- The principal cast with Dean Johnson at the Jermyn Street Theatre in London's West End.
- Music: Dean Johnson
- Lyrics: Wilfred Owen, Dean Johnson
- Book: Dean Johnson
- Productions: Birkenhead 2010 Birkenhead Central Library West End 2012 Jermyn Street Theatre

= Bullets and Daffodils =

Musical about Wilfred Owen

Bullets and Daffodils is a musical about the life of the war poet Wilfred Owen, created by musician and composer Dean Johnson and directed by Dean Sullivan. The musical is based on Owen's poems set to music by Johnson, with the addition of new songs written by Johnson to help narrate the story of Owen's life.

==Performances==
Johnson attended the Birkenhead Institute as Owen had done previously and had become influenced by his poetry during his teenage years.
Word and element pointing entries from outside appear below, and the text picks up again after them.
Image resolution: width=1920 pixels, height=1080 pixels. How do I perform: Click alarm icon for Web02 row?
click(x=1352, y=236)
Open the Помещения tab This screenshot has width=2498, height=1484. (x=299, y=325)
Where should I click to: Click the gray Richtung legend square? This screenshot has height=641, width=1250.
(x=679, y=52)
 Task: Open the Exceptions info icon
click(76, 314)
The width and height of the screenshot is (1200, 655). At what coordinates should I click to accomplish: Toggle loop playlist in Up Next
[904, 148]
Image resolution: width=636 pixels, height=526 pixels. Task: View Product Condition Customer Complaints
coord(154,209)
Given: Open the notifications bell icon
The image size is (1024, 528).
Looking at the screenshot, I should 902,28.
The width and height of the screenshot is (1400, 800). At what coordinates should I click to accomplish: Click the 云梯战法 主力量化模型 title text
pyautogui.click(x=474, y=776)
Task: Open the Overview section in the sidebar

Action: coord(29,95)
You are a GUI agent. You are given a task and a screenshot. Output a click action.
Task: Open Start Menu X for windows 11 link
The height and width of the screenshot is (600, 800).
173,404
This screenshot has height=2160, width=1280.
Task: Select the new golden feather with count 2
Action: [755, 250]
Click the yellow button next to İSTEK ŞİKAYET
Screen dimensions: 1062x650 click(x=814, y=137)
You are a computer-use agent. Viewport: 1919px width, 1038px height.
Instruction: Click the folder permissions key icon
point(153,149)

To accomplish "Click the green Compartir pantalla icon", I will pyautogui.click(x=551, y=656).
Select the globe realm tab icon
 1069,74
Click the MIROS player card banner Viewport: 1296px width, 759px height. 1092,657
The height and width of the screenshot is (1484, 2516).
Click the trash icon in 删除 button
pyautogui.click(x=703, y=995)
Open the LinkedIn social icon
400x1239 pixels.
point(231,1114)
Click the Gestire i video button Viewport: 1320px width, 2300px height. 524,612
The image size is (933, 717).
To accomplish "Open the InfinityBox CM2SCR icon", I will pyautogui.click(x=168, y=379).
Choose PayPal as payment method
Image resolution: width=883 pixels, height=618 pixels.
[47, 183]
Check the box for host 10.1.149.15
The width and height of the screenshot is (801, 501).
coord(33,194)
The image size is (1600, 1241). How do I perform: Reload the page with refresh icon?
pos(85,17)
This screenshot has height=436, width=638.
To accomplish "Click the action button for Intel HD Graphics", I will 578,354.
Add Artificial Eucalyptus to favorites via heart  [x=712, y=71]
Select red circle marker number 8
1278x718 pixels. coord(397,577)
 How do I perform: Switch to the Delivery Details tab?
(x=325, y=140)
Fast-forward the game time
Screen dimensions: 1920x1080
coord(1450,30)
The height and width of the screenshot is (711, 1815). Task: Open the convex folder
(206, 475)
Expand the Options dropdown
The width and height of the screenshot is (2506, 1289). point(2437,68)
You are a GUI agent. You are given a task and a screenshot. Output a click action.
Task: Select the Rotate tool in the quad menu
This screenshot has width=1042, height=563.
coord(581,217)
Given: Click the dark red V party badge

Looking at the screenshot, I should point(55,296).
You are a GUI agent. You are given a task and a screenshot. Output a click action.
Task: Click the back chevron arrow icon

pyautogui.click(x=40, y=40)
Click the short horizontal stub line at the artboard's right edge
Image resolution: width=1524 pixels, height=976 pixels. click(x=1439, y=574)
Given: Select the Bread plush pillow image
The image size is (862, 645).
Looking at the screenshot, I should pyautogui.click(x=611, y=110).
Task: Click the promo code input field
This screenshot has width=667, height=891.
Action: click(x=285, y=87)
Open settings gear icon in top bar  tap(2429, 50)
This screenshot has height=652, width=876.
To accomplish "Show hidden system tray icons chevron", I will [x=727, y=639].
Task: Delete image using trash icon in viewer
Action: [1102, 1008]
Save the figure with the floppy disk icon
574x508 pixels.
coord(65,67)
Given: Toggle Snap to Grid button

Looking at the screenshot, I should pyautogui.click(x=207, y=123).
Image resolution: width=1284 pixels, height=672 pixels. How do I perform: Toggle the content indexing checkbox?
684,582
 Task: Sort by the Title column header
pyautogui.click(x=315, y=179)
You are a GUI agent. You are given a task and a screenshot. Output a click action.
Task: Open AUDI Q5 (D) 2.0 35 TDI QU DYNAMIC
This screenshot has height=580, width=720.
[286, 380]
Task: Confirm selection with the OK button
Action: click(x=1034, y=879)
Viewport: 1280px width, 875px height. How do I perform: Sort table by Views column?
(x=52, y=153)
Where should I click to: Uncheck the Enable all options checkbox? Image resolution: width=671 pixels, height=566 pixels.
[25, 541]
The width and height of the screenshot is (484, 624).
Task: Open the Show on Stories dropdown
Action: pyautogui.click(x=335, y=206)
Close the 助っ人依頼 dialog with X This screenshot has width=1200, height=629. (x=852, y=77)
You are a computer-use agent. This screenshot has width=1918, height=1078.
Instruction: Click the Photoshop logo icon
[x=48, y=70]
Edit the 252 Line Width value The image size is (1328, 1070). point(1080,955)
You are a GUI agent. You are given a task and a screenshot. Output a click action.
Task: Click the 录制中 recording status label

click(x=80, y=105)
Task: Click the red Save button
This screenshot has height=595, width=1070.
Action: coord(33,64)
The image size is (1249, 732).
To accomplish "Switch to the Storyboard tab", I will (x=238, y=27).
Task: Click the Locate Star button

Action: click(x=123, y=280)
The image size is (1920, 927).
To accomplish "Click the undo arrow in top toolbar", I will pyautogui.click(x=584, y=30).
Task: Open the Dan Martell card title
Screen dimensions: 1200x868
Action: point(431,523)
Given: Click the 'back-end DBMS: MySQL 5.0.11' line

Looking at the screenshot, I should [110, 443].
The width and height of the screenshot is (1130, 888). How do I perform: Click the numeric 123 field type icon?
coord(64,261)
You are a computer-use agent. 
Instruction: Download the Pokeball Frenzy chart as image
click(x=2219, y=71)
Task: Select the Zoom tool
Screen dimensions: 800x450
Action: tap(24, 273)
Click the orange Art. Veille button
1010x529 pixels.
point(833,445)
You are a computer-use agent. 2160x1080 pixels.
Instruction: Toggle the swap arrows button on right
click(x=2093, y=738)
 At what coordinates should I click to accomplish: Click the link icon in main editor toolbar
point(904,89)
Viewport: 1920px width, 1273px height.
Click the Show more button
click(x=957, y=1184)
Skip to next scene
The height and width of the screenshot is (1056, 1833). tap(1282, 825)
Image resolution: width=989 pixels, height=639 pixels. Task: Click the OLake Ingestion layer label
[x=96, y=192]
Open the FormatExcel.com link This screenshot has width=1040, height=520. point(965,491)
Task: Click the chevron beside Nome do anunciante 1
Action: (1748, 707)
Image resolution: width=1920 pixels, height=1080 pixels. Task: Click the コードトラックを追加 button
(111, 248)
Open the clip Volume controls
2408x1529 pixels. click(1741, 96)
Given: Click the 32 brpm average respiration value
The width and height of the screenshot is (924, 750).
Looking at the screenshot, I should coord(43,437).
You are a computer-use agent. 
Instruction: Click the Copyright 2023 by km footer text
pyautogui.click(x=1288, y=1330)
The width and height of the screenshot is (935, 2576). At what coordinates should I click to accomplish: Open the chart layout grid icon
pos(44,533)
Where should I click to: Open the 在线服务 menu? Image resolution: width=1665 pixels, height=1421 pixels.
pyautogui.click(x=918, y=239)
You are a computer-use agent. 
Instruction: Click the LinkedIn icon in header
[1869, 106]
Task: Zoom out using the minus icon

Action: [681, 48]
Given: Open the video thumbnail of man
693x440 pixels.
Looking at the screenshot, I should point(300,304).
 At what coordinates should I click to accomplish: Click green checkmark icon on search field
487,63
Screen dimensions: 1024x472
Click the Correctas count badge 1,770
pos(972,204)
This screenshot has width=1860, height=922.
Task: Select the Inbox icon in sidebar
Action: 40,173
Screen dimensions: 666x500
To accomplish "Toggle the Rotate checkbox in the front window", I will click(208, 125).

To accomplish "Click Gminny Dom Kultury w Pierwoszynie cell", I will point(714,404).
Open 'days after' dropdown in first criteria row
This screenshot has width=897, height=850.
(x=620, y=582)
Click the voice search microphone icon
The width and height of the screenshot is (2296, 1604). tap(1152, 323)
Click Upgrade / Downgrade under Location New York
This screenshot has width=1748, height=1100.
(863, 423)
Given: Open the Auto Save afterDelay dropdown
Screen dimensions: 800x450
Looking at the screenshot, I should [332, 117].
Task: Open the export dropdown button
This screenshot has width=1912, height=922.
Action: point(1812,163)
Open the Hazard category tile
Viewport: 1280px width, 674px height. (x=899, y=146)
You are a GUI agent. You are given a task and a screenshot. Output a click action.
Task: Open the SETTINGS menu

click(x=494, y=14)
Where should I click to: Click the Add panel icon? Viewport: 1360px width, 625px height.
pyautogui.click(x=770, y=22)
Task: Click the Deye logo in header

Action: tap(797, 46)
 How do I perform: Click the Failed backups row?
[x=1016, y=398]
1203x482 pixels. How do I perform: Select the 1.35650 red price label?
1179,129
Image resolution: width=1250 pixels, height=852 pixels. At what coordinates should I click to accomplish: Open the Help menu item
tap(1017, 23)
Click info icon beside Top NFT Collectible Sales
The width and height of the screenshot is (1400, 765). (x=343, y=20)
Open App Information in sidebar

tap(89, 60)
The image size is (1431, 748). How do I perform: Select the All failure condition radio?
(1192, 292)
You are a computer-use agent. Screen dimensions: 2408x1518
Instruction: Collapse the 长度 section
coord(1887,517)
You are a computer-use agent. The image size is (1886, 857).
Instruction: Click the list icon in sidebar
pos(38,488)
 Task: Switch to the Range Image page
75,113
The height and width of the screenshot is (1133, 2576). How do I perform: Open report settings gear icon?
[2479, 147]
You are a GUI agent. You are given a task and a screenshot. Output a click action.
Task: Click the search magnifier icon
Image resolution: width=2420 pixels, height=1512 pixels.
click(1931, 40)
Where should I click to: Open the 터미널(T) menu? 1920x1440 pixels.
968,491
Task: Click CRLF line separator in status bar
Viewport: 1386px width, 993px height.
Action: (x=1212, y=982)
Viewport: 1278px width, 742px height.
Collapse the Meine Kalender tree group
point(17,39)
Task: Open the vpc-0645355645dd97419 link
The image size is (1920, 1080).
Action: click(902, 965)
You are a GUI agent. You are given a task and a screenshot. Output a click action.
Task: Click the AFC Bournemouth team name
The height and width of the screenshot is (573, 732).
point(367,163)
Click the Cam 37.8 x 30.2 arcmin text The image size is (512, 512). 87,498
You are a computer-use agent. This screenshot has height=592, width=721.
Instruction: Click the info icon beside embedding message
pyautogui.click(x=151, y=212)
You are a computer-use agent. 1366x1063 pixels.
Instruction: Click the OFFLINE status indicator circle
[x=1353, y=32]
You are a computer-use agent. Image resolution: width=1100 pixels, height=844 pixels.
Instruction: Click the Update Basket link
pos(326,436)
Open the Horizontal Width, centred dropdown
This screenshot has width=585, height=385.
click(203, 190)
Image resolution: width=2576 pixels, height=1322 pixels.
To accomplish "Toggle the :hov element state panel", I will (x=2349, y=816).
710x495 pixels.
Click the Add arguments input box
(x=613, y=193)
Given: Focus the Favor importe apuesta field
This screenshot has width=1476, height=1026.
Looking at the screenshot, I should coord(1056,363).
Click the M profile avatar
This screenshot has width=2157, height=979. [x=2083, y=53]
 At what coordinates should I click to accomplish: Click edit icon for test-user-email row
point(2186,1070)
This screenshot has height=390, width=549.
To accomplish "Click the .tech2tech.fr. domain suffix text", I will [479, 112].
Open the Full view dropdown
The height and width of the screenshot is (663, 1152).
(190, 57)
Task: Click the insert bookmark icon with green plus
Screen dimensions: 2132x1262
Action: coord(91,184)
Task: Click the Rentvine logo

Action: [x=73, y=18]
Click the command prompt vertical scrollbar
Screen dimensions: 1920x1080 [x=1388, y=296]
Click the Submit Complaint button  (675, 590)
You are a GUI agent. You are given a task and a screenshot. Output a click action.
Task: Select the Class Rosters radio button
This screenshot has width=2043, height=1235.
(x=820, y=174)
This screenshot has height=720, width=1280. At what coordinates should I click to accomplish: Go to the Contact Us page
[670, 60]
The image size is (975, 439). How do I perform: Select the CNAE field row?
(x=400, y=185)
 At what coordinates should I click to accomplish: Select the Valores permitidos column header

The first performance of the musical was in 2010 at the Birkenhead Central Library, and subsequently moved to the Lyceum Theatre in Port Sunlight, Wirral, narrated by Sullivan.

The musical moved to the Forum Theatre in Chester in March 2012, including contributions from John Gorman and David Gilmour.

On 9 June 2012, a preview of the West End's performance took place at Fort Perch Rock in New Brighton, featuring Chloe Torpey as Susan Owen, Charlie Griffiths, Phil Gwilliam and Charlotte Roberts. Danny Morris made a special guest appearance playing the part of Wilfred Owen.

The London première of the musical occurred on 29 July 2012 in the Jermyn Street Theatre, London, directed by Illy Hill and featuring Christopher Timothy and Wet Wet Wet's Graeme Clark.

A UK tour based around places that Wilfred Owen visited or stayed in during his lifetime was organised for Autumn 2012 with dates in Blackpool, Stratford upon Avon, Dunsden, Oswestry, Heswall, Nelson and Ripon. In October, the musical was performed at Dunsden Green, Oxfordshire, where Owen lived from September 1911 to February 1913.

==Reception==
Time Out described the musical as "Bizarre and intriguing, in equal parts."